▶ **TEXTO CITADO**:
########################################
E aí entra o detalhe mais simbólico de todos: os orelhões.

Por muitos anos, a narrativa dominante foi a de que o telefone público estava condenado à extinção – vítima de vandalismo, custo de manutenção alto e da ascensão do celular. Na prática, porém, ainda existem milhares de localidades brasileiras onde o orelhão é, literalmente, o único ponto de contato com o mundo exterior.

Em vez de simplesmente desligar esse serviço, a empresa fez o oposto: atualizou. Em parceria com a americana Hughes, a Oi migrou os orelhões para operação via satélite, garantindo conectividade em mais de 7.000 pontos, sobretudo em comunidades remotas que ainda dependem da telefonia fixa como recurso essencial de comunicação.

É um gesto técnico, mas também político e social: no momento em que a marca Oi é associada a crise, dívida e recuperação judicial, a imagem que chega a quem vive no interior profundo é a de um aparelho funcionando melhor, em locais onde nem sempre há 4G, muito menos fibra.
########################################
▶ **TAREFAS A REALIZAR**:
[a] De acordo com o texto sobre os orelhões, em quantos pontos a operação via satélite garantiu conectividade?
[b] Reescreva o trecho do texto sobre os orelhões que começa nas palavras "Em vez de simplesmente" e para depois de "essencial de comunicação.", trocando "comunidades remotas" por "localidades isoladas".

▶ **EXTRATO DE DADOS**:
########################################
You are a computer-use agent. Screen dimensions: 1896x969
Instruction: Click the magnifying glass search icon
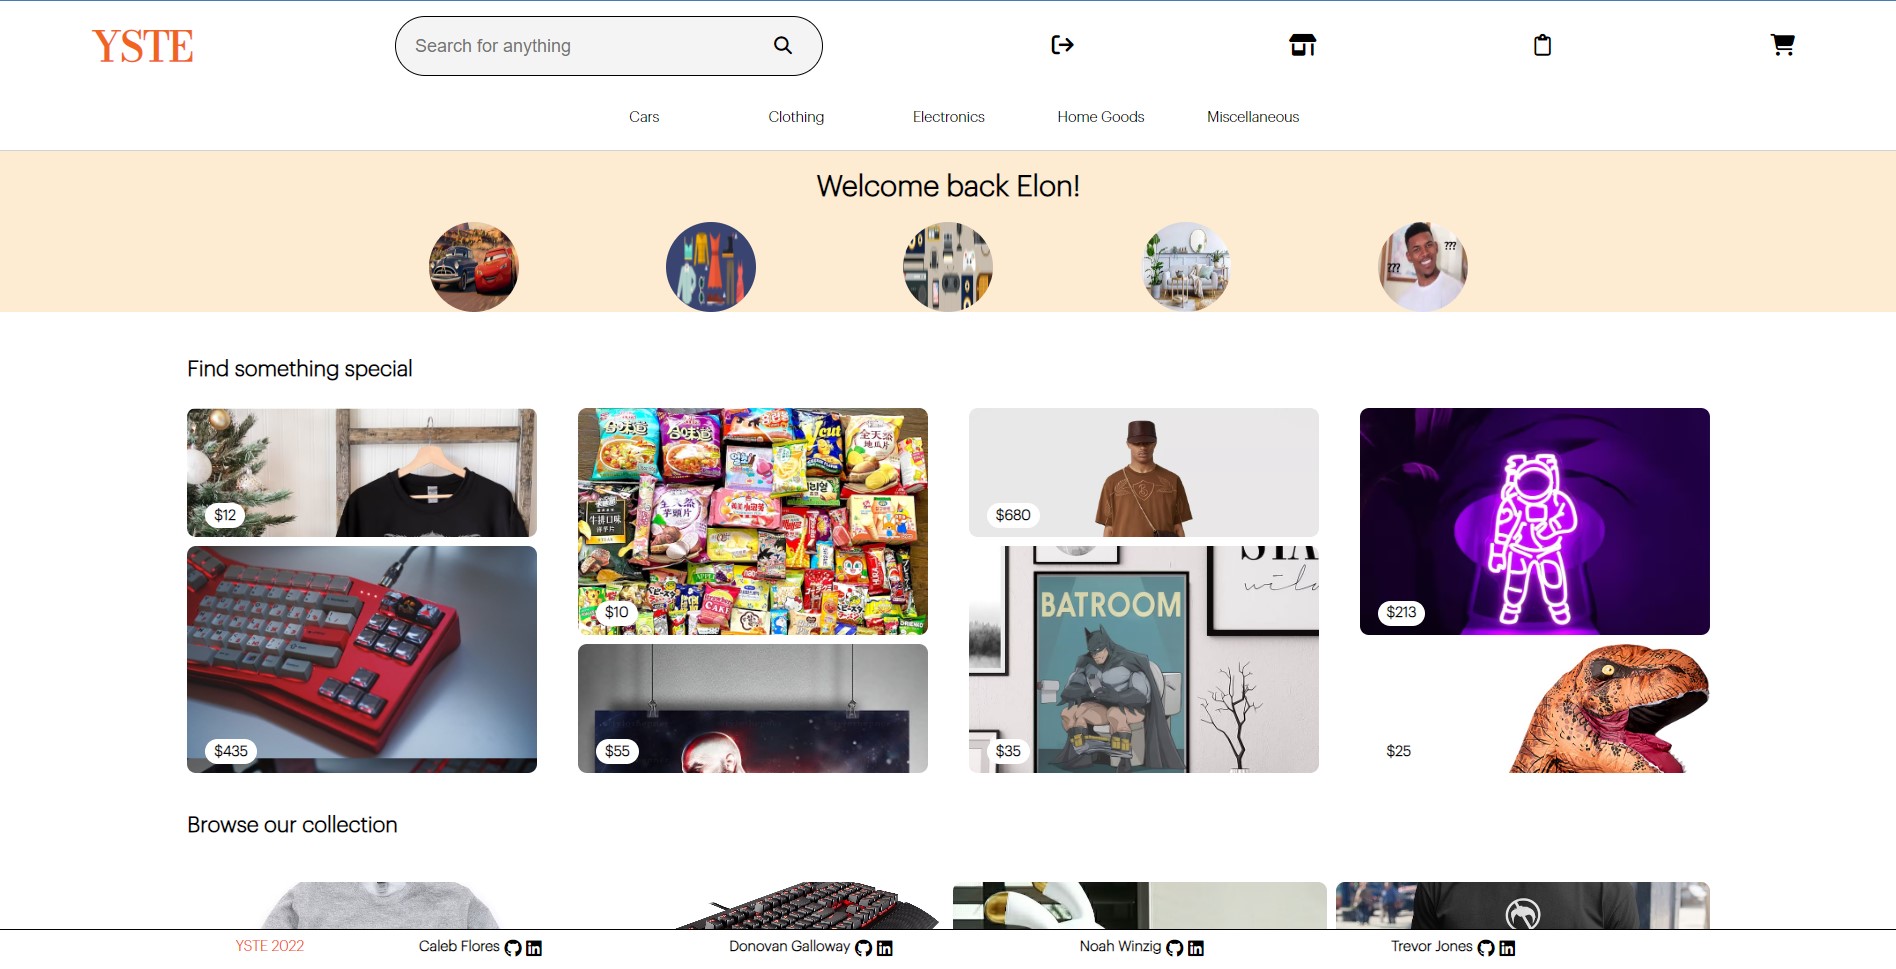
########################################
▶ **LISTA DE RESPOSTAS**:
[a] Em mais de 7.000 pontos.

[b]
Em vez de simplesmente desligar esse serviço, a empresa fez o oposto: atualizou. Em parceria com a americana Hughes, a Oi migrou os orelhões para operação via satélite, garantindo conectividade em mais de 7.000 pontos, sobretudo em localidades isoladas que ainda dependem da telefonia fixa como recurso essencial de comunicação.